The UT police chief later said the suspect may have suffered from mental health issues.
White was said to be calmly walking around the busy plaza in front of Gregory Gym when he was picked up. Police found a bloody scene at the plaza. One man was bleeding on the ground and three others were wounded a block away.
University of Texas stabbing shocked the campus
Police said all of the victims were male and aged 20 or 21 years old.
Images posted on the Daily Texan showed White being handcuffed by two campus police officers. A large knife holder was visible at his hip.
CNN reported White was involuntarily committed and later released in another city.
White subsequently told the TV station KXAN in a jailhouse interview he had no memory of the event.
He was charged with the murder of a 19-year-old freshman on May 1. He is also accused of stabbing three other students.
White’s attorneys said they were disheartened by the release of the video in Travis County by the TV station. They said White lacked the mental capacity to understand the interview.
Insanity as a Defense to Murder in Texas
Insanity is a murder defense in the Lone Star State. Although many people believe defense lawyers frequently seek to use this argument, it’s actually used sparingly.

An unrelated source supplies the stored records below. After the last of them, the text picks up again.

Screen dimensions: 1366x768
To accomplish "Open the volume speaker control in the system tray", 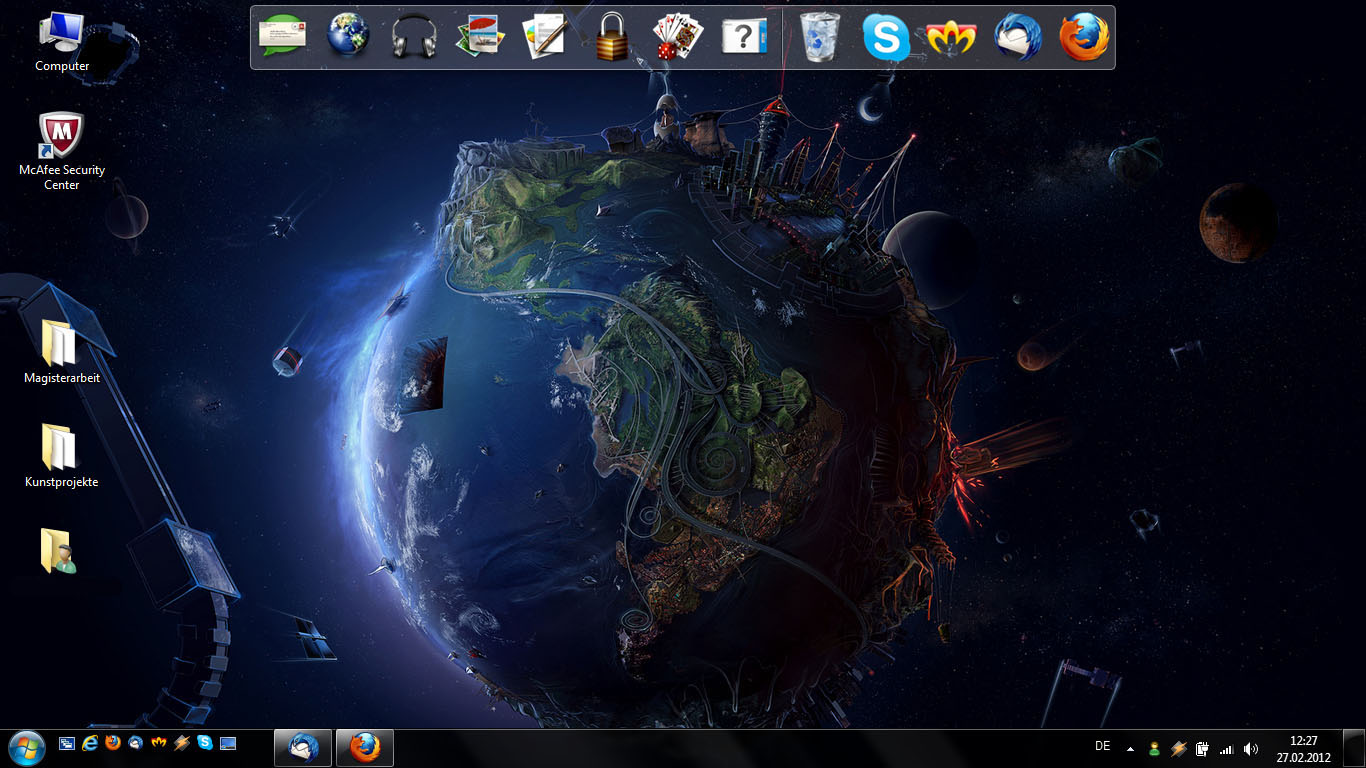I will click(x=1250, y=748).
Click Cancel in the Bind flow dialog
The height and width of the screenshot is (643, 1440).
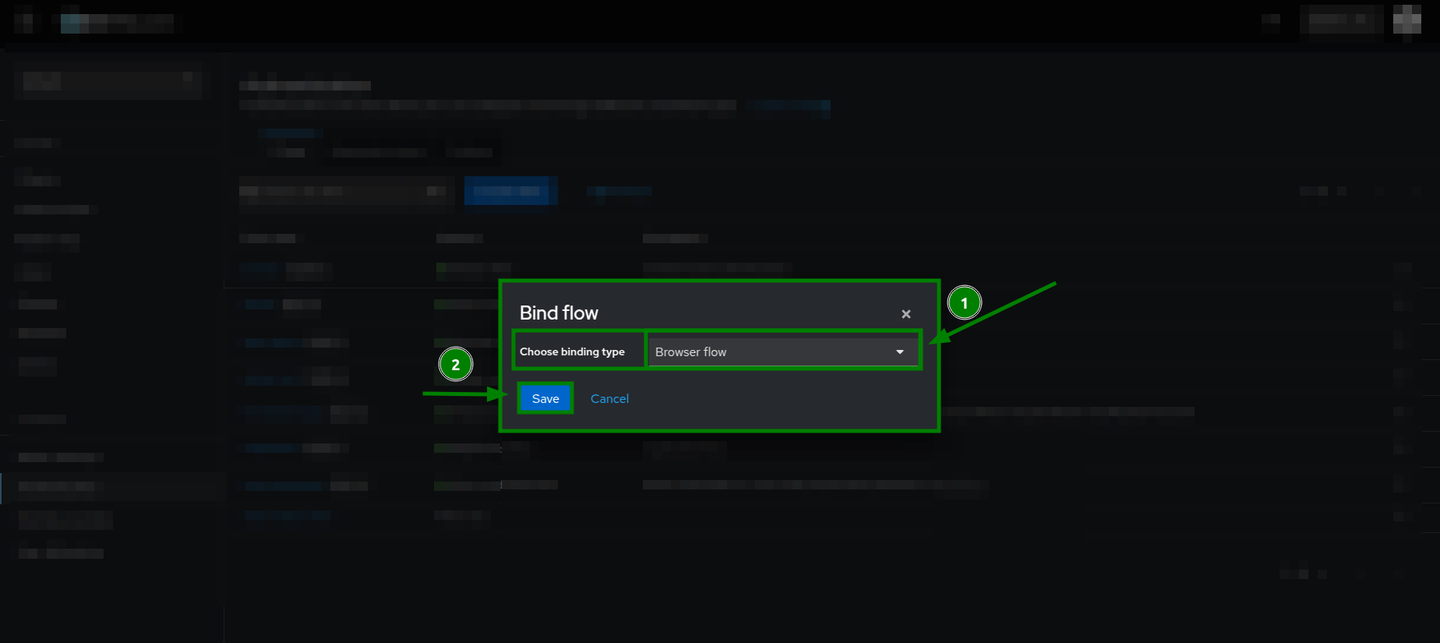point(609,398)
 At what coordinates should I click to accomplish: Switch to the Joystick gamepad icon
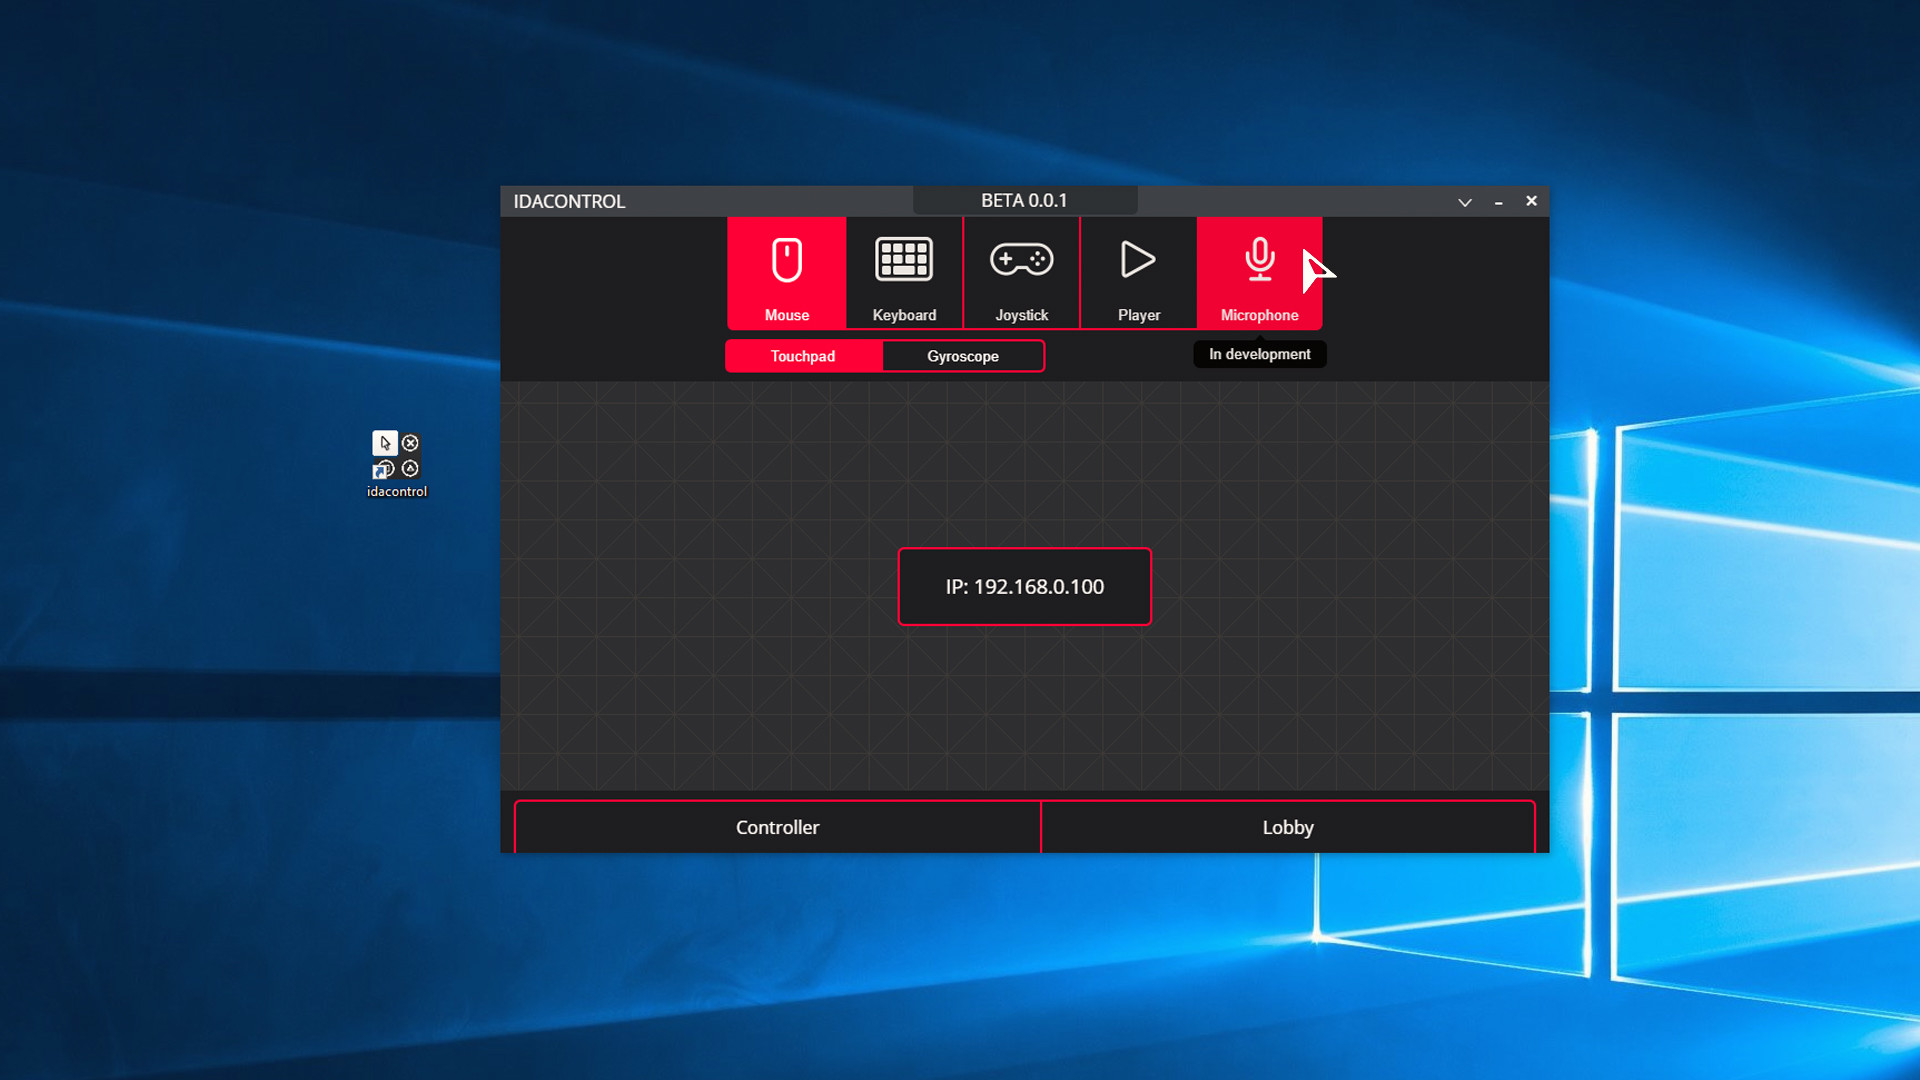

There are different standards for proving insanity depending on whether a defendant is tried in a federal or a state court. Usually, the defendant must show he or she did not mentally or intellectually understand his or her behavior was wrong at the time of the killing.
Although insanity is a defense to murder, the defendant is usually committed to a secure mental facility.
While the University of Texas stabbing spree made headlines, the Austin-based university has also been under fire for rapes on campus, reported The Statesman.